Roasted Fennel and Potatoes
By Joschef
1 Picture
Ingredients
- 3 (about 3 lb/1.5 kg) bulbs fennel
- 4 (about 3 lb/1.5 kg) Yukon gold potatoes
- 1/3 cup (75 mL) extra-virgin olive oil
- 1/3 cup (75 mL) chopped fresh dill
- 3/4 tsp (4 mL) each salt and pepper
Details
Servings 8
Adapted from cbc.ca
Preparation
Step 1
Roasting intensifies the licorice flavour of fennel, and blanching it first prevents it from discolouring, which is important if you make and store the dish ahead.
In pot of boiling salted water, blanch fennel for 1 minute. Remove with slotted spoon. Add potatoes and blanch for 8 minutes. Drain and let cool.

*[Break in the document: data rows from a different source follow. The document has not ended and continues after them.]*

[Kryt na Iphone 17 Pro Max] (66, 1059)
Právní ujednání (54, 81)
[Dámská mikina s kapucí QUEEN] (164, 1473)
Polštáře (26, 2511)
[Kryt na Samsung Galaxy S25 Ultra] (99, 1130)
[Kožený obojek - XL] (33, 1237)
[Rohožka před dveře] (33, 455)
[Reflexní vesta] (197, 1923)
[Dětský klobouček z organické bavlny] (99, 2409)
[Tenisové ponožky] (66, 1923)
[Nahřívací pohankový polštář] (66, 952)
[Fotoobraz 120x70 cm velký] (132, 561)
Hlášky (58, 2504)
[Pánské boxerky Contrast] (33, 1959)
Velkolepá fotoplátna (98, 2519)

Arrange fennel and potato, alternating, in 12- x 8-inch (30 x 20 cm) roasting pan. Drizzle with oil; sprinkle with chopped dill, salt and pepper.
Roast in 375°F (190°C) oven until potatoes are tender and golden, about 40 minutes. (Make-ahead: Let cool for 30 minutes. Refrigerate until cold. Cover and refrigerate for up to 1 day.